En tercer lugar: ¿es posible lograr que el espectador genere una intimidad con un personaje que nunca habla, cuyo nombre no conoce y de cuyo pasado o procedencia no tiene ningún dato? La respuesta, por suerte, parece ser afirmativa: la sabia lentitud de los movimientos, las reacciones del cuerpo ante cualquier estímulo (un dolor, la lluvia, una presencia inesperada), una escena de larga duración donde sólo se ve una persona pensando o recordando algo, rodeada o distraída por sus perros que le exigen atención; toda esa naturaleza gestual dice cosas sobre un sujeto con igual o mayor potencia que la construcción discursiva.

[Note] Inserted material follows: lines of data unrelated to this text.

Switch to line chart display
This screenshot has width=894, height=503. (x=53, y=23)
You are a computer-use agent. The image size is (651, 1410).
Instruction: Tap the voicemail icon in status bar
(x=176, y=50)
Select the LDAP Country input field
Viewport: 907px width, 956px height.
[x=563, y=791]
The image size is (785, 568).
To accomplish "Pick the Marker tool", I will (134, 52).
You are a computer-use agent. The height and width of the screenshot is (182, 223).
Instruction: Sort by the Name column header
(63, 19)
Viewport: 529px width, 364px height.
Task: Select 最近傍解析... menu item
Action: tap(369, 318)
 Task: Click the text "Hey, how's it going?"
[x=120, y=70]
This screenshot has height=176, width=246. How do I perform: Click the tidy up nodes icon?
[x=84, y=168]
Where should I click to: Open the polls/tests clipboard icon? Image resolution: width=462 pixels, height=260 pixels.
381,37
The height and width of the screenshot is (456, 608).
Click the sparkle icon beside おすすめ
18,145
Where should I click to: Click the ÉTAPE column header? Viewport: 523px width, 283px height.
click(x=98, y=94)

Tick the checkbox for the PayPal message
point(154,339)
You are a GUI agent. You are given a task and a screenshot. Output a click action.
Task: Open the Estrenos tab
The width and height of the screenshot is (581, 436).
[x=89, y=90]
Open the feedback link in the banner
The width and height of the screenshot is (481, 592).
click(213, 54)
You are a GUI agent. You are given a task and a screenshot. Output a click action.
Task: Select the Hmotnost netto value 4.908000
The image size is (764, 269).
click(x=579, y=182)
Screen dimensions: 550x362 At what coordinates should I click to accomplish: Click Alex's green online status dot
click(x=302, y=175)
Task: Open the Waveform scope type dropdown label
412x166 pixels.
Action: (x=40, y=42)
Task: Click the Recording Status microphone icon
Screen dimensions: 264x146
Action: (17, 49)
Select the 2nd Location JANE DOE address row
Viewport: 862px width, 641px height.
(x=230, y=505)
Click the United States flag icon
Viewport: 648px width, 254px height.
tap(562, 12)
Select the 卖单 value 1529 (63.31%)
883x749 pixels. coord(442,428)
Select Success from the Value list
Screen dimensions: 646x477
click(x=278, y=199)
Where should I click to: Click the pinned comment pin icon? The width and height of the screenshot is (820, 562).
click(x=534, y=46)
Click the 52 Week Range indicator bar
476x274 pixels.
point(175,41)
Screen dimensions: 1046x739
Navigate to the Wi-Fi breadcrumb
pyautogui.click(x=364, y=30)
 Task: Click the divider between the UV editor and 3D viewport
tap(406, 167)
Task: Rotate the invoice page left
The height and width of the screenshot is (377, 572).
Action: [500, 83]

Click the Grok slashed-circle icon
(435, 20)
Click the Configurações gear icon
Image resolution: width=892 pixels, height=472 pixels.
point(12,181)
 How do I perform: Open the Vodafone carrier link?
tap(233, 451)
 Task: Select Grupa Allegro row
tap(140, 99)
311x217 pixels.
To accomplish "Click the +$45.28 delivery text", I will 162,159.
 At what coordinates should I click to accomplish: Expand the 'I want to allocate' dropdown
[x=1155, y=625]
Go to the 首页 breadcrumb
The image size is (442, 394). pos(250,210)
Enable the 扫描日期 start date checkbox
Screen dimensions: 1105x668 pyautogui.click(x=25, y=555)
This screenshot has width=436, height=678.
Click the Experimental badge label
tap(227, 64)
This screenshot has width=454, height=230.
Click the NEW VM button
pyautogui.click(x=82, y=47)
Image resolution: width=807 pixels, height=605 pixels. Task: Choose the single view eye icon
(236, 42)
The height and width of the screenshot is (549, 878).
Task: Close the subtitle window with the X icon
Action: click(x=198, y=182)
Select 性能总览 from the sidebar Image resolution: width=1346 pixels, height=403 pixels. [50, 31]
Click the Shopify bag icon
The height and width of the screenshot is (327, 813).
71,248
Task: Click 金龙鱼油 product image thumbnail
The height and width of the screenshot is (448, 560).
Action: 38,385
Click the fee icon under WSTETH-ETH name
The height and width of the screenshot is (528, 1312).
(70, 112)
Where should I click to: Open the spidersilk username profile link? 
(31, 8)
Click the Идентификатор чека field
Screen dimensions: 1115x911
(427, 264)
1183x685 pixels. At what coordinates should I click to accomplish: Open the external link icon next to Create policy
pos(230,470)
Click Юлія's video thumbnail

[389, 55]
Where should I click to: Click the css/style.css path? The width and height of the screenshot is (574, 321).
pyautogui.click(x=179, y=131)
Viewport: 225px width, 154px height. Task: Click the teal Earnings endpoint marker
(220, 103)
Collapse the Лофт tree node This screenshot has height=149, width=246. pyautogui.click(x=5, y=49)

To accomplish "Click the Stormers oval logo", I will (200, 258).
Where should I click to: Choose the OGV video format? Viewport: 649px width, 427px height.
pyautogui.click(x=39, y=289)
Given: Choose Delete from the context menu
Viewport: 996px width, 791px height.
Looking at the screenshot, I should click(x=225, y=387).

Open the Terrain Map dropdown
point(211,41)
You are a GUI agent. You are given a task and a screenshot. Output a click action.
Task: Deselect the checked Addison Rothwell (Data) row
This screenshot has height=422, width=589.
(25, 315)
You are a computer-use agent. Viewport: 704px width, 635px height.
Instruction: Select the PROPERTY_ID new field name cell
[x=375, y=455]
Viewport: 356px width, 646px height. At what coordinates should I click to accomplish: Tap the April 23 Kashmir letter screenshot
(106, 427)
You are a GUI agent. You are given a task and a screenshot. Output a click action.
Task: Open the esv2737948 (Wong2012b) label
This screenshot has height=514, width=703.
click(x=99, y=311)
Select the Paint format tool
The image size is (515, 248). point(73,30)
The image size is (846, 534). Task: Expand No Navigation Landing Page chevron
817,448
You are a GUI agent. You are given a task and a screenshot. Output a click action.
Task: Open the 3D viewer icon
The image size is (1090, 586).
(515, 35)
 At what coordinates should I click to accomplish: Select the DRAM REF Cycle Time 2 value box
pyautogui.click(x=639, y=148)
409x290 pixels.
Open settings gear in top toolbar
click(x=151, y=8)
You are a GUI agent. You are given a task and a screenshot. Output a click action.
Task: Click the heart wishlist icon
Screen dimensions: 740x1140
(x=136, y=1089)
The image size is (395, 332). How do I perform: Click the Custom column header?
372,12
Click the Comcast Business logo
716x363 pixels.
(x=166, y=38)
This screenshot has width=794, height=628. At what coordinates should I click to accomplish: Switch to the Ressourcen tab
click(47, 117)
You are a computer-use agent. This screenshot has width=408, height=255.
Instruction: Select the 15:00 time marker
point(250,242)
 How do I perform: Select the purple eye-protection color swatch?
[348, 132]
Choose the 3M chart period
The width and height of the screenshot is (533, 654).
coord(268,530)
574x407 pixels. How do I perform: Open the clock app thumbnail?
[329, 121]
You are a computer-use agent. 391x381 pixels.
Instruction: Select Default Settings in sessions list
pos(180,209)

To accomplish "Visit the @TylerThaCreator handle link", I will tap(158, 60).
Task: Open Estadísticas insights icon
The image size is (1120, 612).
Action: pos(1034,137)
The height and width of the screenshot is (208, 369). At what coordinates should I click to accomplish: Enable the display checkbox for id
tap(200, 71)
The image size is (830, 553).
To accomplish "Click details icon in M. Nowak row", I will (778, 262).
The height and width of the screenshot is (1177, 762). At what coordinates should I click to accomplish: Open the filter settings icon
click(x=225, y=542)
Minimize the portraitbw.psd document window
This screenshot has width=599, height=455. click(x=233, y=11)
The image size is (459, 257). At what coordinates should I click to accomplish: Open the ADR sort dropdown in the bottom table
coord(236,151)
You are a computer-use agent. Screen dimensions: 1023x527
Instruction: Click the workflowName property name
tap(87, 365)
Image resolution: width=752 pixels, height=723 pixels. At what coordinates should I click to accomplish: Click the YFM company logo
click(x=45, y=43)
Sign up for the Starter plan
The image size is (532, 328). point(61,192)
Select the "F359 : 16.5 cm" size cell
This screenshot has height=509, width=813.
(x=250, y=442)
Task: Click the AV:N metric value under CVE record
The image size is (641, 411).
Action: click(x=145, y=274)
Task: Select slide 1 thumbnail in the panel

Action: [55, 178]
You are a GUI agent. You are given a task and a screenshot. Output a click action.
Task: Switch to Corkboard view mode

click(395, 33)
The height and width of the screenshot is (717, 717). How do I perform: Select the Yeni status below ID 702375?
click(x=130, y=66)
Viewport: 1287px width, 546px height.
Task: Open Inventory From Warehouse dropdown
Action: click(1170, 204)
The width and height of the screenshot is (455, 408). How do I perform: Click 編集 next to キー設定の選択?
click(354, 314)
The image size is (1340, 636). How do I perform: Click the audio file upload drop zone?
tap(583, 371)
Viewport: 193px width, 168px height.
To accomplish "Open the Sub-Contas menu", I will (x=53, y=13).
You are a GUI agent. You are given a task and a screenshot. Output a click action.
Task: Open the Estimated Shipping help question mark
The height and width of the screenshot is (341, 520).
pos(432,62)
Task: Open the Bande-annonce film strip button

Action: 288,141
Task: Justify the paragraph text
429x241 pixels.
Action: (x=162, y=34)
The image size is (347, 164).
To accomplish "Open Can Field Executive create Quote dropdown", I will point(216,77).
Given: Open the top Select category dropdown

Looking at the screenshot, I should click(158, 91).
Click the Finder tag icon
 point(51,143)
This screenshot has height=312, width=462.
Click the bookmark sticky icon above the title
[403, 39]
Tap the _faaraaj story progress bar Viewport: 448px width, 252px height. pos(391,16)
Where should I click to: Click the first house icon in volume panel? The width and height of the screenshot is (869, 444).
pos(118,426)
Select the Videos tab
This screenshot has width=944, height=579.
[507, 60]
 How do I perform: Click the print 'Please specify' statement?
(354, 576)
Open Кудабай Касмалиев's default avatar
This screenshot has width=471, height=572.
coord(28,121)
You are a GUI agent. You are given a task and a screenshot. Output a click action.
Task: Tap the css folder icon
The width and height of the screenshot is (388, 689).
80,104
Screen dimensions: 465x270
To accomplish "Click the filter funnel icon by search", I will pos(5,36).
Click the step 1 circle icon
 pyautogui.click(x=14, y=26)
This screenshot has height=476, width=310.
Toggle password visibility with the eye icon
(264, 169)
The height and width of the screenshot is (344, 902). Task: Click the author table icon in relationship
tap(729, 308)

Hacen falta algunos elementos para hacer una película así: inteligencia para armar un relato prescindiendo del recurso más fácil (esto es: el discurso o el diálogo), paciencia para construir una narración a partir de los elementos que la naturaleza ofrece, sin jamás forzarlos, y una actuación tan convincente que lo haga a uno olvidarse de que existe un mundo afuera de la vida de esta mujer.
Después de haberla visto y mientras repasaba mis anotaciones mentales, me vino a la cabeza un poema de Pablo Cruz Aguirre, poeta puntaaltense radicado en las sierras cordobesas, que copio al final de esta nota. Luego pensé que la conexión mental no sólo se debía a una afinidad temática sino a algo evidente: La mujer de los perros es poesía.
Una vieja vive en una enorme casa destartalada
una bandada de niños se apiñan alrededor de la casa
aplastan sus caras pegajosas contra los vidrios
arrojan piedras y luego salen corriendo:
¿Eres uno de esos niños? ¿O eras acaso la vieja?